Work to do:
Reproduce the records word for word, starting at the line containing "This screenshot has width=520, height=367." and ending at the line containing "will [212, 98].", including both of those lines.

[Word and element location data]
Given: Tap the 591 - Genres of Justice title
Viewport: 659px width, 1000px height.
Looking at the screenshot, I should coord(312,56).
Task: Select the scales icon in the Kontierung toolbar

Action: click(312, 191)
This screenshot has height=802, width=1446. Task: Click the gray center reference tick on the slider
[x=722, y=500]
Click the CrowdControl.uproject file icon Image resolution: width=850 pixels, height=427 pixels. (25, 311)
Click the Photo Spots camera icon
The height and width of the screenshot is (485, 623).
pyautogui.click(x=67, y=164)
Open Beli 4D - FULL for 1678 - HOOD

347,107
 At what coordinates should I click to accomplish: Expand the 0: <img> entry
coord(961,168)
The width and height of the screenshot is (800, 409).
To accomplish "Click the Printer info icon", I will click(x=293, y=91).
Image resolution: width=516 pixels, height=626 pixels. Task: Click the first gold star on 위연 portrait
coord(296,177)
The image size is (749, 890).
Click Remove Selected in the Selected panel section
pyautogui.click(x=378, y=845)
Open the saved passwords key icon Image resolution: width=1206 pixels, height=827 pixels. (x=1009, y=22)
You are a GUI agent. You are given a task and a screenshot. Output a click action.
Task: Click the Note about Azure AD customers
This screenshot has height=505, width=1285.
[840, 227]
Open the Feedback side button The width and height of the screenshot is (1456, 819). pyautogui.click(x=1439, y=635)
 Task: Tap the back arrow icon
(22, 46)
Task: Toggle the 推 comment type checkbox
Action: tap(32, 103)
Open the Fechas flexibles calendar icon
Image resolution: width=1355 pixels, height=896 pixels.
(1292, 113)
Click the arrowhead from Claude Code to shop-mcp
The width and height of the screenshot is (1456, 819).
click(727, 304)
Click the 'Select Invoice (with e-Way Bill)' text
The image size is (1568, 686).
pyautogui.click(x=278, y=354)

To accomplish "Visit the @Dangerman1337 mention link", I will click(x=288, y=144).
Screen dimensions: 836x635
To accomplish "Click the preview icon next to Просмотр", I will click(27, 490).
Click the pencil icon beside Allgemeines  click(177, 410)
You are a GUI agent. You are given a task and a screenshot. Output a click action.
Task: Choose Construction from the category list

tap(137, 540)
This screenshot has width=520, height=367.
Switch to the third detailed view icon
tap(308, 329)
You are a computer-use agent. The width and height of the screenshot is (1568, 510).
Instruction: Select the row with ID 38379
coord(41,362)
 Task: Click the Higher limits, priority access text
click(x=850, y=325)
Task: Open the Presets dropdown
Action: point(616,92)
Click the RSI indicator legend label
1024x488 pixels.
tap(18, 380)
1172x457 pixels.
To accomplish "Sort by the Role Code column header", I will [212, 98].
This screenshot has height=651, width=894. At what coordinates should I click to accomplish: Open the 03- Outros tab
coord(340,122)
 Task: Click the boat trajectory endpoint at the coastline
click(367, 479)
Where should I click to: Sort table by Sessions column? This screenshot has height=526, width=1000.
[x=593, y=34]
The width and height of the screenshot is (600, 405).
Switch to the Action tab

Reply to the task:
This screenshot has width=520, height=367.
Switch to the third detailed view icon
tap(308, 329)
You are a computer-use agent. The width and height of the screenshot is (1568, 510).
Instruction: Select the row with ID 38379
coord(41,362)
 Task: Click the Higher limits, priority access text
click(x=850, y=325)
Task: Open the Presets dropdown
Action: point(616,92)
Click the RSI indicator legend label
1024x488 pixels.
tap(18, 380)
1172x457 pixels.
To accomplish "Sort by the Role Code column header", I will [212, 98].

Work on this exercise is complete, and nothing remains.